What you need to do: Please output the section of the listing below that opens with the line containing "Instruction: Click the" and closes with the line containing "Task: Click the Futuremark logo", exactly and with nothing else.

** Dataset entries follows **

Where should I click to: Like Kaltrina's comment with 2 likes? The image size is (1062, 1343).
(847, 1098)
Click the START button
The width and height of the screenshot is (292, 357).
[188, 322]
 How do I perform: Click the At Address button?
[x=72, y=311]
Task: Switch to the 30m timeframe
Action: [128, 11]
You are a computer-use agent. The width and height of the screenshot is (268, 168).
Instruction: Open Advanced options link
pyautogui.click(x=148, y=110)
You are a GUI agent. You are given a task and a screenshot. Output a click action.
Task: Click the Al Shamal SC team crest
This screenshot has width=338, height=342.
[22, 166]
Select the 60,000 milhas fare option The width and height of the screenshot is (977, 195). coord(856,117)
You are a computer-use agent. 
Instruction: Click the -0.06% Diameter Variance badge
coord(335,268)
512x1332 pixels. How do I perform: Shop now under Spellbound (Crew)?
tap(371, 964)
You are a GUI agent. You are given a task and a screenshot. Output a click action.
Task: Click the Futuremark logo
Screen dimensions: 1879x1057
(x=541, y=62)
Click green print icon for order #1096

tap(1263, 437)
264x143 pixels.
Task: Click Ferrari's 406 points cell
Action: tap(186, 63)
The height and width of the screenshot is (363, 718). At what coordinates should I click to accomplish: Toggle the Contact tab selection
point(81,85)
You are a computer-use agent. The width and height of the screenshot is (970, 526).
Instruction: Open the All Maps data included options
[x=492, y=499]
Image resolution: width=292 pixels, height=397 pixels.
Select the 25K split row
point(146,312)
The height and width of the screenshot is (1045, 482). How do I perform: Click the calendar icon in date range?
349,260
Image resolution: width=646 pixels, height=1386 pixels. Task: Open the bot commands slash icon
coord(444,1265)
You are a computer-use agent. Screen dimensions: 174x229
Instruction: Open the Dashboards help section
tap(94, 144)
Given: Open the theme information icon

** End of Dataset entries **

Exercise answer:
Instruction: Click the -0.06% Diameter Variance badge
coord(335,268)
512x1332 pixels. How do I perform: Shop now under Spellbound (Crew)?
tap(371, 964)
You are a GUI agent. You are given a task and a screenshot. Output a click action.
Task: Click the Futuremark logo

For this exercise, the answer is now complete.